KEYHOE, Mrs. Harry P.
KEYHOE, GILMORE, SMITH, HELFER
Posted By: Debbie Clough Gerischer, IAGenWeb Volunteer
Date: 1/14/2009 at 11:17:58
Harlan, Edgar Rubey.
A Narrative History of the People of Iowa.
Vol IV. Chicago: American Historical Society, 1931
MRS. HARRY P. KEYHOE is a women of whom the City of Ottumwa is particularly proud, reflecting her intellectual gifts and more than that her splendid devotion to work and to organizations that reflect the enlightenment and spiritual progress of the city.
Mrs. Keyhoe is the wife of Mr. Harry P. Keyhoe, who was born at Beverly, Ohio, a son of Ephraim and Malvina (Gilmore) Keyhoe. he settled at Ottumwa in 1876, and for many years has been a master mechanic and active in the business life of the city. For eight years he served on the City Council.

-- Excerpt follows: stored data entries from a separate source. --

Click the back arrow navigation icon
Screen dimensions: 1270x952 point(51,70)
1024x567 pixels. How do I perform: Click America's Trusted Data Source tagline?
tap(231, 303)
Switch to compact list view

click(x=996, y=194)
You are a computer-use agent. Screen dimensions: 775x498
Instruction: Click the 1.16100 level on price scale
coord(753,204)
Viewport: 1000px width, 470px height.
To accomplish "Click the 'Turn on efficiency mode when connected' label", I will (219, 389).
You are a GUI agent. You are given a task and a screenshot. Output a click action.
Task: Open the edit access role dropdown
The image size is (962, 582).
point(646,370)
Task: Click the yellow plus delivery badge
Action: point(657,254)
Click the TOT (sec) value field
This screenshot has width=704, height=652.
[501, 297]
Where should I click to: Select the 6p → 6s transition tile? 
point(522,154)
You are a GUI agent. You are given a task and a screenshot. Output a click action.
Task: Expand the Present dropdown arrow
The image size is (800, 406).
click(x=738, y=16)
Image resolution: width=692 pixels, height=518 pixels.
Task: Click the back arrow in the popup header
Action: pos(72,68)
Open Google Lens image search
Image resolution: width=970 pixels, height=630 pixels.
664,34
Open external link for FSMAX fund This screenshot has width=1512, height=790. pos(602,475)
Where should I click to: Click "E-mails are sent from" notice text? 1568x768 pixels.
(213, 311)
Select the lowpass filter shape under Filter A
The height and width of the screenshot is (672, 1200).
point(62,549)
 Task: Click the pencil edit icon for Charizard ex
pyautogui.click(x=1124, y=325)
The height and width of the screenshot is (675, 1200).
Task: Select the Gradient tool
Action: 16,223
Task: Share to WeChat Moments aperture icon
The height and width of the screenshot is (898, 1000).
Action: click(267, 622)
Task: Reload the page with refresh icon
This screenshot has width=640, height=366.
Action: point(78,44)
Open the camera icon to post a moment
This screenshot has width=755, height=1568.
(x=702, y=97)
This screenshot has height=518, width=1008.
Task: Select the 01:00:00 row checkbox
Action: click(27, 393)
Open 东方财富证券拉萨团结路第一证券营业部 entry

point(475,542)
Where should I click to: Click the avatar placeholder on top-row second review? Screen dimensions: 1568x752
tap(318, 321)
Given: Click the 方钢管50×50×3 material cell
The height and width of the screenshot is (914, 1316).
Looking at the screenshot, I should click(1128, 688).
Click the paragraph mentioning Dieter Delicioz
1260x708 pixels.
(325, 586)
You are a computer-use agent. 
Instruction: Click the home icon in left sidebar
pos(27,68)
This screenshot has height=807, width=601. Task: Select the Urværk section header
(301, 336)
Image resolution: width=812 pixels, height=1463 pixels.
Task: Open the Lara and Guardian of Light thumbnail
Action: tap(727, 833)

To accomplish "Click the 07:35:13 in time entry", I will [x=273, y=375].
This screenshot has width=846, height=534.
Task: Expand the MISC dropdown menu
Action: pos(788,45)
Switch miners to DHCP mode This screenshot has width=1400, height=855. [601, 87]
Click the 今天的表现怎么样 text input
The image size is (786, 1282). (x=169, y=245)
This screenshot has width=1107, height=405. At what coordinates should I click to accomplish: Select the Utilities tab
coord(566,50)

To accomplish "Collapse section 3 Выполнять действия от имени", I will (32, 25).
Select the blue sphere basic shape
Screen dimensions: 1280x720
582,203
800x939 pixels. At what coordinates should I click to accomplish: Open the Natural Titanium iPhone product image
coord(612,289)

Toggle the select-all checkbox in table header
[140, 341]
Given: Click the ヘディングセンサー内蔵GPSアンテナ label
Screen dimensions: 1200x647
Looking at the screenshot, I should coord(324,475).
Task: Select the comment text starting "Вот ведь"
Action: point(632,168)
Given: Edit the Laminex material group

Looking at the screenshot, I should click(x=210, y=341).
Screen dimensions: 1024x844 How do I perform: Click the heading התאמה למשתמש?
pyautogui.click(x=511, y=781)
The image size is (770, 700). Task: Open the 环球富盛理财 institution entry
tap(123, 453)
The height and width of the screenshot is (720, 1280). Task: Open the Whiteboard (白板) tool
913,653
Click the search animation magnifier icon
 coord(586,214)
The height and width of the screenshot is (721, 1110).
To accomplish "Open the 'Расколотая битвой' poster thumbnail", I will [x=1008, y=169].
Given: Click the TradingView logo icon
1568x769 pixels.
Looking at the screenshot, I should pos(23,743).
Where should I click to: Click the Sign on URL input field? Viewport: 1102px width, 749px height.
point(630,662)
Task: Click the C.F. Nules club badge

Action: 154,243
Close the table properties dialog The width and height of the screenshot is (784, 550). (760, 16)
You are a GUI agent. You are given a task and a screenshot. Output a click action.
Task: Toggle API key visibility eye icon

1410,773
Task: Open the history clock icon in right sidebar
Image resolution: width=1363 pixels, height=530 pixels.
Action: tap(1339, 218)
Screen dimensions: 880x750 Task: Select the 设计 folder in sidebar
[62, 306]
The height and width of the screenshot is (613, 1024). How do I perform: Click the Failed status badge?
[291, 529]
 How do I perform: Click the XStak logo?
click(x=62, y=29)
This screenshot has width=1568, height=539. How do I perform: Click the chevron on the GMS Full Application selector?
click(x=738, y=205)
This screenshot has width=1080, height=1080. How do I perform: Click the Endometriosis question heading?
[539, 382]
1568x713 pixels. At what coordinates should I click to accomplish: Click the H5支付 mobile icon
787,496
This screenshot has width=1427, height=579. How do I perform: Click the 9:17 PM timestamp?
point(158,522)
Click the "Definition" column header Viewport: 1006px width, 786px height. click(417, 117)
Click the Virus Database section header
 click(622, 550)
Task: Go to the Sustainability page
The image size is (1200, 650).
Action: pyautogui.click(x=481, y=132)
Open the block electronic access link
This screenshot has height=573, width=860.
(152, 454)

Mrs. Keyhoe's maiden name was Dora Smith. She was born in Des Moines County, Iowa, and was married to Mr. Keyhoe in June, 1885. Her father, John B. Smith, was born in 1835 and came to Iowa about 1855. he married Margery Helfer, who was born in 1830. John B. Smith was a pioneer educator and was the first instructor to bear the title of principal in Ottumwa's schools.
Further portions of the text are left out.